[PROVIDED PASSAGE]
▬▬▬
Earned income is also taxed at higher rates as you earn more income. Put simply, the more you earn, the more you pay in taxes and there’s very little that you can do about it. On top of that, there is a “cap” to the amount of money that you can earn. When you’re trading money for hours, you either run out of hours or, your hourly worth is determined by someone else. In either case, your maximum income is determined by time, circumstance and external forces.

Somewhere in the midst of surviving a pandemic, people all over discovered that they hated their jobs - and maybe their jobs hated them back. Whether it was the working conditions or the job itself, a lot of people realized that going to work wasn’t what they wanted for the rest of their lives. The “great resignation” appears to be a collective understanding that we don’t have to work at jobs that don’t serve us financially, emotionally, mentally and physically. And I think that’s an awesome take - if you don’t like your job, if you don’t feel valued, or fulfilled or whatever it is, that you want to feel - then you should go find another space to occupy. Almost simultaneously, people discovered that they could turn a side hustle into a real business and *poof* - there were entrepreneurs everywhere.
▬▬▬
[THE DATA]
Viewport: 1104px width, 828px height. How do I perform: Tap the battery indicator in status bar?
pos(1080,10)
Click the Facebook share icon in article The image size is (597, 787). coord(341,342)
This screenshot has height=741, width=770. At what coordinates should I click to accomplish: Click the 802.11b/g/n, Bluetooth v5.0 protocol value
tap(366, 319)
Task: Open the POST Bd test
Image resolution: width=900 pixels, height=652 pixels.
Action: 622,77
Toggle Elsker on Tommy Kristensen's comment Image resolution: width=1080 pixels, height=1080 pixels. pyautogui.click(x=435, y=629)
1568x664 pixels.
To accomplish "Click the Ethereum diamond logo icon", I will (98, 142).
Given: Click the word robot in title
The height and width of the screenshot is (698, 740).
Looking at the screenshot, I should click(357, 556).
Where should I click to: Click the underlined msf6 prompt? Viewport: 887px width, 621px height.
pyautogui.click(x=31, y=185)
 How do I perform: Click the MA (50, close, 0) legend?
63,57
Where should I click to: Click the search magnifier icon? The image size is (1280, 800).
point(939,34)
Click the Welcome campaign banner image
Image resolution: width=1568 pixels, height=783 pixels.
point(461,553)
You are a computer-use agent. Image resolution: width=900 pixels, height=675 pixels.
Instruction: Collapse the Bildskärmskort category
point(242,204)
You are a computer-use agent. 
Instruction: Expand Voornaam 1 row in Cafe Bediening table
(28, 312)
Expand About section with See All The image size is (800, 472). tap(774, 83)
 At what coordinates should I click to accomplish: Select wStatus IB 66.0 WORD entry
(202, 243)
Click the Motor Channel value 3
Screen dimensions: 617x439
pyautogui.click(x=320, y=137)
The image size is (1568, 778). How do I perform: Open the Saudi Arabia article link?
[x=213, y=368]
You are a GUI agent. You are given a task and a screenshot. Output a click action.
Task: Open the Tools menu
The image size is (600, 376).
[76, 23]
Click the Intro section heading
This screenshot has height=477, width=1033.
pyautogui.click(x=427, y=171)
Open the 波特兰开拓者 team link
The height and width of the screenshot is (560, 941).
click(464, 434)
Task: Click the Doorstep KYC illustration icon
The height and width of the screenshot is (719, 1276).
▬▬▬
[TASKS]
**A.** Repeat the text on earned income from "Earned income is" up to and including "and external forces.".
**B.** According to the text on earned income, why is there a cap on what you can earn? Answer in one to three sentences.

[PER-TASK ANSWERS]
**A.**
Earned income is also taxed at higher rates as you earn more income. Put simply, the more you earn, the more you pay in taxes and there’s very little that you can do about it. On top of that, there is a “cap” to the amount of money that you can earn. When you’re trading money for hours, you either run out of hours or, your hourly worth is determined by someone else. In either case, your maximum income is determined by time, circumstance and external forces.

**B.** When you trade money for hours, you either run out of hours or someone else sets your hourly worth. Either way, your maximum income is determined by time, circumstance and external forces.